Alex – Making the Bun
I teach in a private school where children get extra English classes. They come twice a week for a one-hour-and-a half lesson. Most of the children arrive 5-15 minutes before their lesson starts and leave immediately after the lesson is over. Most of them rush to other classes or school depending on the shift at school. At our school we give learners homework to do as two lessons a week is not enough for work on the language to progress in learning it. Therefore there is little opportunity for us to do work beyond our course.
Choosing the story
There are quite a few Russian folktales and most of them deserve to be shared with children from other countries. So before having our hands full with translation, we had to choose one folktale to begin with. The Bun (Kolobok – a type of a round bread or a round loaf) has a repetitive pattern, which means less work for translators and a good number of characters – eight. One more advantage of repetitive nature of the story is that it is easier to learn the script.
Approach to translation
I didn’t want to spend a lot of lesson time on working on the translation. So I asked my students to have a go at translating the fairytale at home as an addition to their homework. Unfortunately, it was in June and only four children attended the following lesson. But we had a good discussion comparing each other’s translations, arguing when choosing more suitable words. E.g. negotiating on words ‘pantry’ and ‘scrape up’ caused a lively discussion because learners had three different versions for them. We used online translator, monolingual dictionaries and Google Image to reach a consensus. At last we read through the final version which everyone was happy with.

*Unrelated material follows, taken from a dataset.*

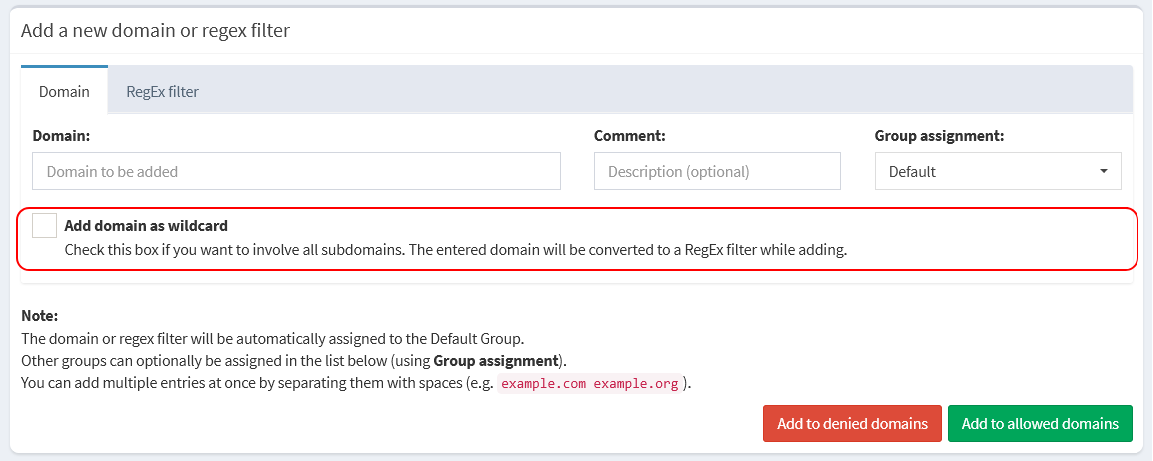The image size is (1153, 461).
Task: Click the "Domain:" field label
Action: (62, 135)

What I had to do after the lesson was to type the story in a form of a play and edit the chant for it to keep a steady rhythm.
1 Whereas in English words Grandpa and Grandma mean relatives, in Russian any elderly person might be called Grandma and Grandpa. That is why we had to add this line ‘There was once a poor old man, Grandpa, and his wife, Grandma’, instead of just ‘There was once a Grandpa and Grandma. They were poor.’

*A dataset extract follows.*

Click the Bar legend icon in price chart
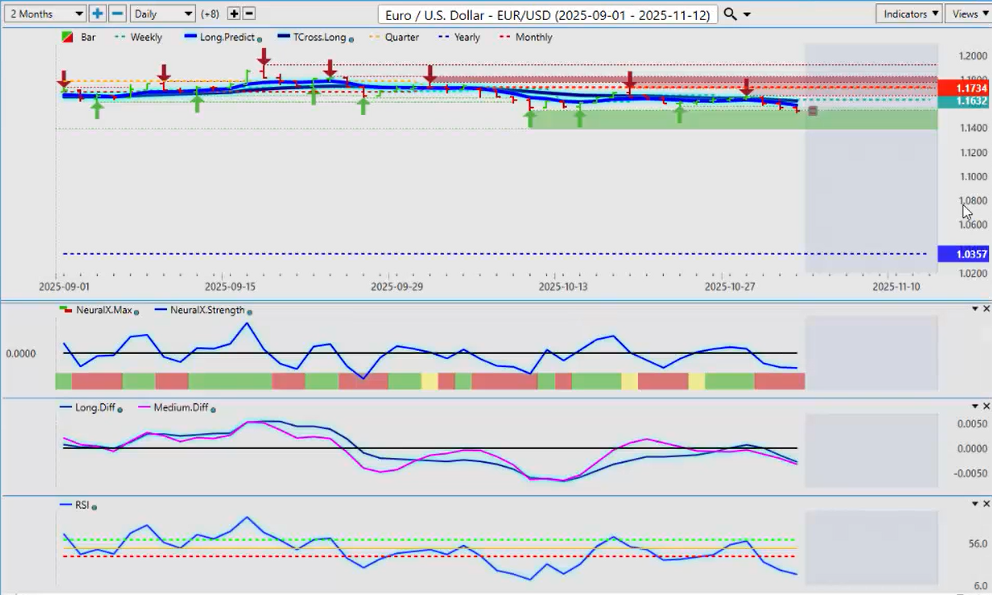pyautogui.click(x=68, y=37)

2 Some old-fashioned Russian words are used in the story, which exact meaning some learners did not know. So at first they had to find out the meaning of these words before translating into English.
3 Some learners tried to find ready-made translations on the Internet, but most of them turned out to be of too high level for borrowing them as they were. Thus learners’ effort was still necessary.

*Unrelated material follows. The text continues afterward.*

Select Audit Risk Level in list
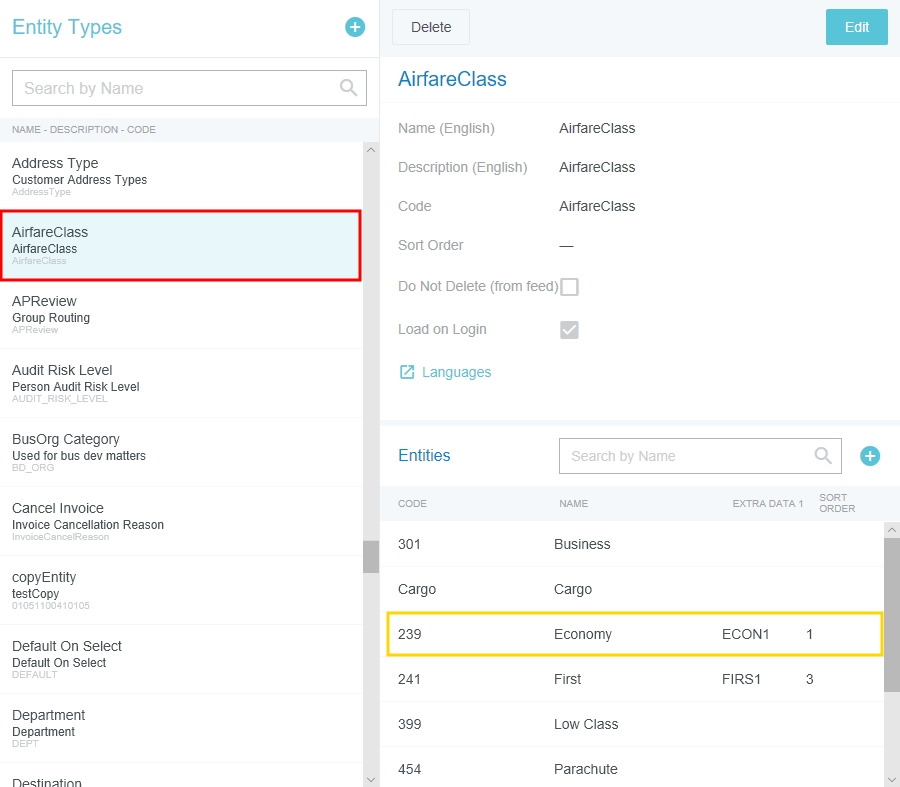Image resolution: width=900 pixels, height=787 pixels. [x=180, y=383]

Sahar – Performing the Bun
Being in touch with Alex to do online sessions means a lot to me and my students at school. As a result of this interaction , Alex sent me a Russian story and I trained my students to perform it. I’m very happy that they liked the story.
Here are a few of the things they said about the experience .
Malak “the bun”: I’m very happy that we act this story although it’s easier than stories we performed for Mr Nick before, but I’m happier because it is from Alex ;this means we have new audience for our performance. Also I feel as I’m flying while rolling.
Ahed “the narrator”:This story is Russian ,this means that we can perform other stories in the future like French or Spanish stories.
Zeinab “the animal”: I like this story because it is like a song with its repeated lines, my brothers at home started to sing it and they don’t know what it means but they hear me. I won’t forget it forever.